SELECTED PASSAGE:
= Beginning of Section =
It dose indeed have a bhj, never thought of changing the crabk sensor when i was in there 3 years ago.
 
Update

So today I changed the crank sensor and reassembled the car. First time try trying to start it and it fired up, but with symptoms. It had a rough idle and the rpm on the dash was bouncing rapidly between 900-1100. So i shut it down and went to grab the laptop to data log it to see if i could see anything going on. Went to start the car again and nothing but cranking. Tried a few times with no luck after that.
I pulled the cam sensor connection and tried again. This time it started and was trying to idle, it would spike up to 1500, and then down to 500 trying to catch it's self. I shut it off and tried 3 more times with the cam sensor unplugged and it did the same thing each time. If left running the car would stall after the second or third time it tried to bring up the idle. With the cam sensor unplugged the car would not stay running and i had to give it some gas to keep it alive. After this i plugged back in the cam sensor and it went back to just cranking. Once again I removed the cam sensor plug and now even with it unplugged the car would not start. I tried reloading my tune as well, with and without the cam plugged in and now I got nothing but cranking. Any Idea's?
= End of Section =
EXERCISE DATA:
= Beginning of Section =
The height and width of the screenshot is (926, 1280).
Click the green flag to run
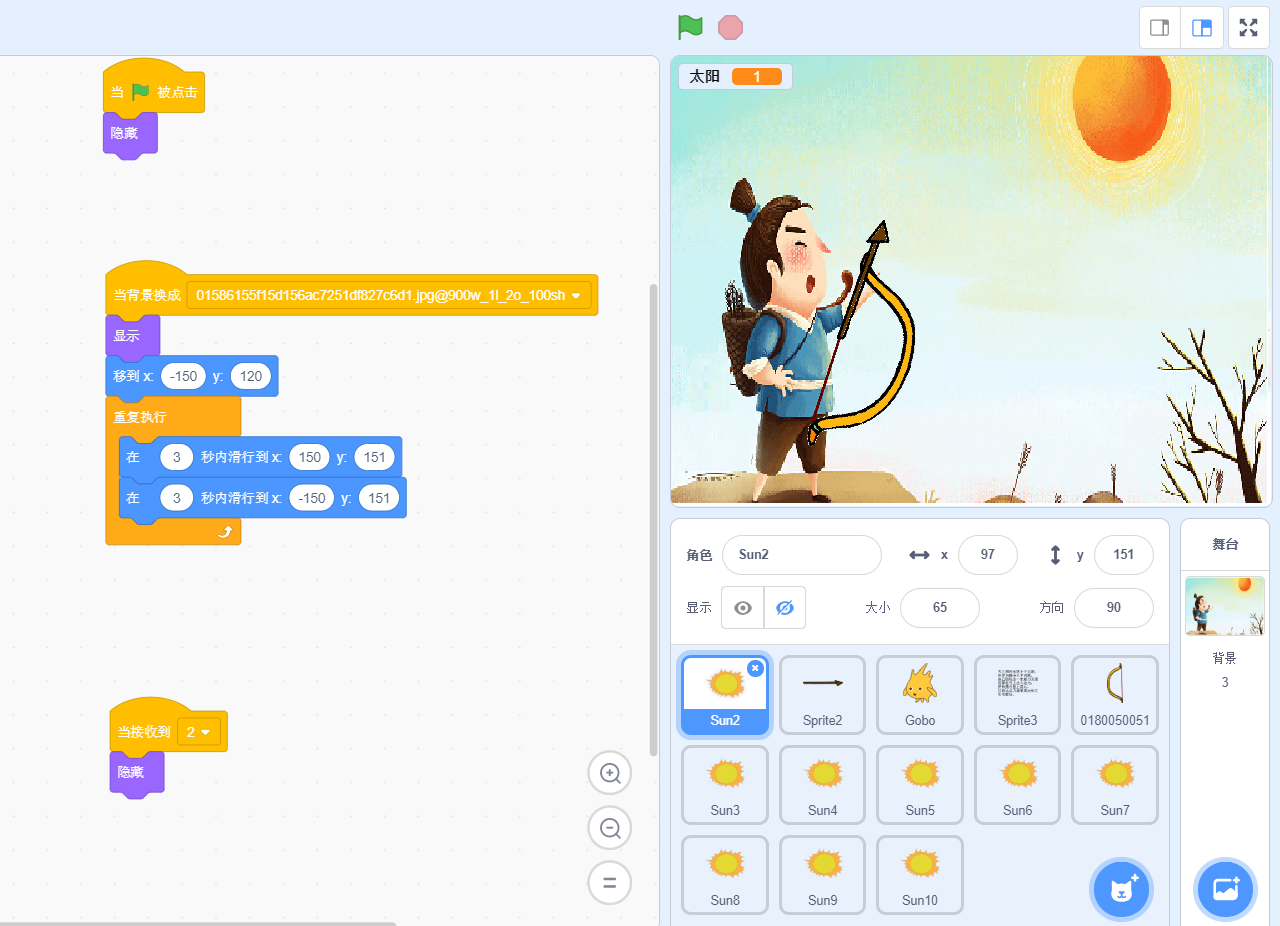tap(690, 27)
= End of Section =
ASSIGNMENT 1:
Translate this sentence from the car repair post into Spanish: "So today I changed the crank sensor and reassembled the car."
ASSIGNMENT 2:
In the car repair post, between which two values was the rpm on the dash bouncing after the car first fired up?
ASSIGNMENT 3:
Echo everything in the car repair post from "It dose indeed" down to "luck after that.".
None of the data above is needed here.

RESPONSE 1:
Así que hoy cambié el sensor del cigüeñal y volví a armar el auto.

RESPONSE 2:
Between 900 and 1100.

RESPONSE 3:
It dose indeed have a bhj, never thought of changing the crabk sensor when i was in there 3 years ago.
 
Update

So today I changed the crank sensor and reassembled the car. First time try trying to start it and it fired up, but with symptoms. It had a rough idle and the rpm on the dash was bouncing rapidly between 900-1100. So i shut it down and went to grab the laptop to data log it to see if i could see anything going on. Went to start the car again and nothing but cranking. Tried a few times with no luck after that.